I'm studying computational learning and trying to wrap my head around a statement I stumble upon
A k-CNF function is a function f : {0, 1} n → {0, 1} of the form: f(x1, . . . , xn) = C1 ∧ C2 ∧ . . . ∧ Ct where each clause Ci is of the form ∨k j=1 ℓj and the ℓj s are literals (to get less than k literals, the same literal can appear more than once).
later , assuming k is constant it possible to reduce K-CNF to learning-Monomial.
I assume it can be done with De Morgan's rules
my question is : Am I correct? and how can it be proved ?
EDIT clarification about reduction
this learning problem can be reduced to learning monomials. That is, you can use the monomial learning algorithm (as is) to solve this problem
Suppose you want to learn a $2$-CNF over features $x_1, x_2, x_3, x_4$. There are quadratically many clauses with $2$ literals:
$$ (x_1 \vee x_1), (x_1 \vee \neg x_1), (\neg x_1 \vee \neg x_1), (x_1 \vee x_2), \ldots, (\neg x_4 \vee \neg x_4) \enspace. $$
Some of these clauses are tautologies (e.g., $x_1 \vee \neg x_1$) and you need at most one of them, but the total number is still quadratic. More generally, for $k$-CNF, the number of clauses is bounded by $(2n)^k$, where $n$ is the number of features. The factor of $2$ comes from the positive and negative literal.
Introduce a new variable for each possible clause. A simple way to denote name such variables is to use the clause they correspond to as a subscript:
$$ x_1 \vee \neg x_3 \text{ corresponds to } y_{x_1 \vee \neg x_3} \enspace. $$
This notation makes it clear that we have a bijection.

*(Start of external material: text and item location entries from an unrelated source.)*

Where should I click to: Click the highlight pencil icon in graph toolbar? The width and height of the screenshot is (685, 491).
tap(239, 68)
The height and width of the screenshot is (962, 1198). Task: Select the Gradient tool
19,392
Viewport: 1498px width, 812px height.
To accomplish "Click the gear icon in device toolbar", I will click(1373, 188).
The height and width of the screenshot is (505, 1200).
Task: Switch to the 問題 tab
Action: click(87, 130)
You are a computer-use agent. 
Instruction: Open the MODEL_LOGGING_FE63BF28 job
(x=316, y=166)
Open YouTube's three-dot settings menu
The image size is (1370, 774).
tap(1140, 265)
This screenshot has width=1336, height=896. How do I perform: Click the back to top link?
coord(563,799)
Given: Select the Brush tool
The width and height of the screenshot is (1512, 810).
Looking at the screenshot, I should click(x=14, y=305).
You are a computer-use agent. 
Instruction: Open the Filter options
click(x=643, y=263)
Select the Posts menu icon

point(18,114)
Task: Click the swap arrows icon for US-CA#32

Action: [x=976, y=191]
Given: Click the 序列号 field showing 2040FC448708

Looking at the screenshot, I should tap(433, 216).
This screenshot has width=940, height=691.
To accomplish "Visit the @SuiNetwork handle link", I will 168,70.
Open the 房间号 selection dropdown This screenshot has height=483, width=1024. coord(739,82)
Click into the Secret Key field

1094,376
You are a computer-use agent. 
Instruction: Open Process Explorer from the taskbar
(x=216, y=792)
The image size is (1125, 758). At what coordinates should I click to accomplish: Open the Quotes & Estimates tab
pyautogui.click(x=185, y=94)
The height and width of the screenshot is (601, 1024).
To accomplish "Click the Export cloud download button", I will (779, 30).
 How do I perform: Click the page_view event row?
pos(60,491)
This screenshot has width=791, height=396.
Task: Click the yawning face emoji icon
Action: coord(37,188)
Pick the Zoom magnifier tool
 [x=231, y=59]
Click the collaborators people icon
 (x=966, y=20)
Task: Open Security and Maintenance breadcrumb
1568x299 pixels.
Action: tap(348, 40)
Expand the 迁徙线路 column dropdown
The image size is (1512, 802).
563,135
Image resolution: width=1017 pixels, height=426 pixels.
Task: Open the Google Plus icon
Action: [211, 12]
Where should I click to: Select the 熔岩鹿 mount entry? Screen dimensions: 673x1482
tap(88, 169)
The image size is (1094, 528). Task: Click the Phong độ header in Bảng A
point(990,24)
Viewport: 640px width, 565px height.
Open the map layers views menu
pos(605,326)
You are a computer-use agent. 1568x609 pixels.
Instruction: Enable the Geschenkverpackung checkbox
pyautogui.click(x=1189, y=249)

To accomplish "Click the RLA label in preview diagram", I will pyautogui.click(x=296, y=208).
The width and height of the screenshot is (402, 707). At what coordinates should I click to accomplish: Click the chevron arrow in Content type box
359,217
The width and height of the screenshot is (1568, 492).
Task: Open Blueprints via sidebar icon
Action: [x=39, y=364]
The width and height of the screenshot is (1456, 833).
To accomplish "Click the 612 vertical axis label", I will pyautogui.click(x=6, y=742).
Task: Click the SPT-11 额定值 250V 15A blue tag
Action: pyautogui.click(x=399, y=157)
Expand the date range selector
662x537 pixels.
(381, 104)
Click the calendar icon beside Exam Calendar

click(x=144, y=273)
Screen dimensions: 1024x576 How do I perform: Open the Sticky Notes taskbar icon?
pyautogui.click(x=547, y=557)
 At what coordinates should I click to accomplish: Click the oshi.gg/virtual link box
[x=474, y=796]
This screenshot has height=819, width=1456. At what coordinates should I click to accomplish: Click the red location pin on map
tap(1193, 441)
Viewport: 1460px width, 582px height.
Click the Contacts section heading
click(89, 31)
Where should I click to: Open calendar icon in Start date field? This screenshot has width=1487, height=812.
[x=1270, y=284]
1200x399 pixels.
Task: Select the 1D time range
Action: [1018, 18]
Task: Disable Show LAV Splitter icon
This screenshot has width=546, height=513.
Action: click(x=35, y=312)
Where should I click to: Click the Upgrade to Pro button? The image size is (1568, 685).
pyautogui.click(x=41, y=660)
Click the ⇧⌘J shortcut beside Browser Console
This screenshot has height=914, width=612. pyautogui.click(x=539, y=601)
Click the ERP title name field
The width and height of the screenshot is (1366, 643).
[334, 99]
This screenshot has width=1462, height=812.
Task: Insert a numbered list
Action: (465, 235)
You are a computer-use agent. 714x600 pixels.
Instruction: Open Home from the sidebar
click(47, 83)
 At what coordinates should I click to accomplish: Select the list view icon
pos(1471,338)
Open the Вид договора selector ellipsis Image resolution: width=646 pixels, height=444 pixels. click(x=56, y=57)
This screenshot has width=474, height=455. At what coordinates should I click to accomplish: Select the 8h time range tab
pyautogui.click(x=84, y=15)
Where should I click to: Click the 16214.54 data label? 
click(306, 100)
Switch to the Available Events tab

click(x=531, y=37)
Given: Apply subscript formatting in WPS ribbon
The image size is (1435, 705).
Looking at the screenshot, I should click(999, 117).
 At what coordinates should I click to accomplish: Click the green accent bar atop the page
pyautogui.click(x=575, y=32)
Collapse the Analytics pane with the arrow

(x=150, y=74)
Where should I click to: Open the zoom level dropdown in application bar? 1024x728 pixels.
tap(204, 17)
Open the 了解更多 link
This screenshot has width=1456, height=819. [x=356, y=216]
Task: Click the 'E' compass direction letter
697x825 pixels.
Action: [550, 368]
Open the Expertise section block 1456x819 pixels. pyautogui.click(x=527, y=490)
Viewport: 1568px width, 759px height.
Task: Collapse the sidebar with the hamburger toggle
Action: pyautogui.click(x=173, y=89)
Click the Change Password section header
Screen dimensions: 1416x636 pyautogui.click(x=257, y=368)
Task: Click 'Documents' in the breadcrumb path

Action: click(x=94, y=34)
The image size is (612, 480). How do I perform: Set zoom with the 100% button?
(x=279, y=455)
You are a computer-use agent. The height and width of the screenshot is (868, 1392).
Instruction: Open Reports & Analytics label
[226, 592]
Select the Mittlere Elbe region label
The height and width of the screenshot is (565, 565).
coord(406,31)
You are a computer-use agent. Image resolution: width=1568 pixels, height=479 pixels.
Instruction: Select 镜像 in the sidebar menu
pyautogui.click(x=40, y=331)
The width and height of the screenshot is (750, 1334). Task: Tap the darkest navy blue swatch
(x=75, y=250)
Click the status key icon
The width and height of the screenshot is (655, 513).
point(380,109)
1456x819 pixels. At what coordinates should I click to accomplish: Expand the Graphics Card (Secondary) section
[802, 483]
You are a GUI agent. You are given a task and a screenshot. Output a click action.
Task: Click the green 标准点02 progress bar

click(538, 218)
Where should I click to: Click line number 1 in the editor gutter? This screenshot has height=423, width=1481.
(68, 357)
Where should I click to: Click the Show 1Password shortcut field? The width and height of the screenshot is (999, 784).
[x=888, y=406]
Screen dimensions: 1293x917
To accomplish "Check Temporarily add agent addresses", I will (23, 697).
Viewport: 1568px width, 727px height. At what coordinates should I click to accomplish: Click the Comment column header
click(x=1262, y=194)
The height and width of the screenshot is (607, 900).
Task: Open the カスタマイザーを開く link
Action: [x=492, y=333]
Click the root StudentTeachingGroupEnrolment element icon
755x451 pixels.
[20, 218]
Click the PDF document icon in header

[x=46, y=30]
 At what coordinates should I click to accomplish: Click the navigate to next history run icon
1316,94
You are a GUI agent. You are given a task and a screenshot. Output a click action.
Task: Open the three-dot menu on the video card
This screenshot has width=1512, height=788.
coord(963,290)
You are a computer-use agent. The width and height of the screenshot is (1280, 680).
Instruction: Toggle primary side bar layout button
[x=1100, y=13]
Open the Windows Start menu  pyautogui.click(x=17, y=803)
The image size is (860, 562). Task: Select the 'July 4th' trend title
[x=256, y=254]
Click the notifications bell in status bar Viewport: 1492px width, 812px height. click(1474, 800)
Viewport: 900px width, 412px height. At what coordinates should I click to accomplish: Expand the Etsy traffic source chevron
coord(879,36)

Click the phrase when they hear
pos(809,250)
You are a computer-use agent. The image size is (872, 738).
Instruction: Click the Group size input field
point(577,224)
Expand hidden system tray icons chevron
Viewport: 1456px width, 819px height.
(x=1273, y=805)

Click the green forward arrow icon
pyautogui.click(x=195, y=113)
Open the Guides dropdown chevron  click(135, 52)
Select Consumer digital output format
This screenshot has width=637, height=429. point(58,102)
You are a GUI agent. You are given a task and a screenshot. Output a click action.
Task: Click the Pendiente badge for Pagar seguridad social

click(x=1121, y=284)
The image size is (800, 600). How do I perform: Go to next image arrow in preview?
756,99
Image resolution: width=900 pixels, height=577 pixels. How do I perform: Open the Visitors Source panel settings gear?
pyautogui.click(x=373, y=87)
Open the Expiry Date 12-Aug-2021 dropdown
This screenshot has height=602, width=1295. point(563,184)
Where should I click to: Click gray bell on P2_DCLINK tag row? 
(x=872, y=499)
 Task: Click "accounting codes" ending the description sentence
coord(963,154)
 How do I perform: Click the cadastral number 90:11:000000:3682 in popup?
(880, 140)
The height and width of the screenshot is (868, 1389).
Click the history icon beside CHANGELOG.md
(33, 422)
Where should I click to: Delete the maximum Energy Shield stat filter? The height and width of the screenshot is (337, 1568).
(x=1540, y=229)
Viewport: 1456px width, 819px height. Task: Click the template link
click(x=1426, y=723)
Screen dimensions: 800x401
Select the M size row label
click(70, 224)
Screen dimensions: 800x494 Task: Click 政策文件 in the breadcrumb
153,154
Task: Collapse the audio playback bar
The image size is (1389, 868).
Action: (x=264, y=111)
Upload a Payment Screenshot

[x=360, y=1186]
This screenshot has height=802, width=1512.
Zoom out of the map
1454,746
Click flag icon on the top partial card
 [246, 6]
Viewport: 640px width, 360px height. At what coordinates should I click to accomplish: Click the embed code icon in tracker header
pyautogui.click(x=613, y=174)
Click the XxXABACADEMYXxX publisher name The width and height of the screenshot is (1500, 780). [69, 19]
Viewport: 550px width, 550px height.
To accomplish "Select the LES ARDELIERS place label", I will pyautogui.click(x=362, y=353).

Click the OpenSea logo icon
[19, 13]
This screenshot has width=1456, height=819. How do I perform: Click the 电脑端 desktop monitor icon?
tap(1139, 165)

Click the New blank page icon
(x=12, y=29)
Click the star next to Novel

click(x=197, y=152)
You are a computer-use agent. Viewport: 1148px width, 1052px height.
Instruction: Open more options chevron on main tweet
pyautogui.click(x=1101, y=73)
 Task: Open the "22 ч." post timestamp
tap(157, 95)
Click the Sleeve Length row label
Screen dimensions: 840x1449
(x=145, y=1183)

Then it is a simple matter to associate a monomial in the $y$ variables to a given $k$-CNF formula. For example,
$$ (x_2 \vee \neg x_3) \wedge (x_4 \vee x_4) $$
corresponds to
$$ y_{x_2 \vee \neg x_3} \wedge y_{x_4 \vee x_4} \enspace. $$
Once a monomial in the $y$ variables is learned, the corresponding $k$-CNF is derived by replacing each $y$ variable with the corresponding clause.
In the context of PAC learning, the size of the hypothesis space $H$ determines whether a concept is considered learnable. Specifically, $\log |H|$ has to be polynomial. For monomials of at most $n$ variables, $|H| = 3^n$, so that $\log|H| = n \log 3$ and all is well. For $k$-CNF, we get
$$ \log|H| = \log 3^{(2n)^k} = (2n)^k \log 3 \enspace. $$
This is where the fixed-$k$ assumption comes in, because for fixed $k$, $(2n)^k \log 3$ is a polynomial.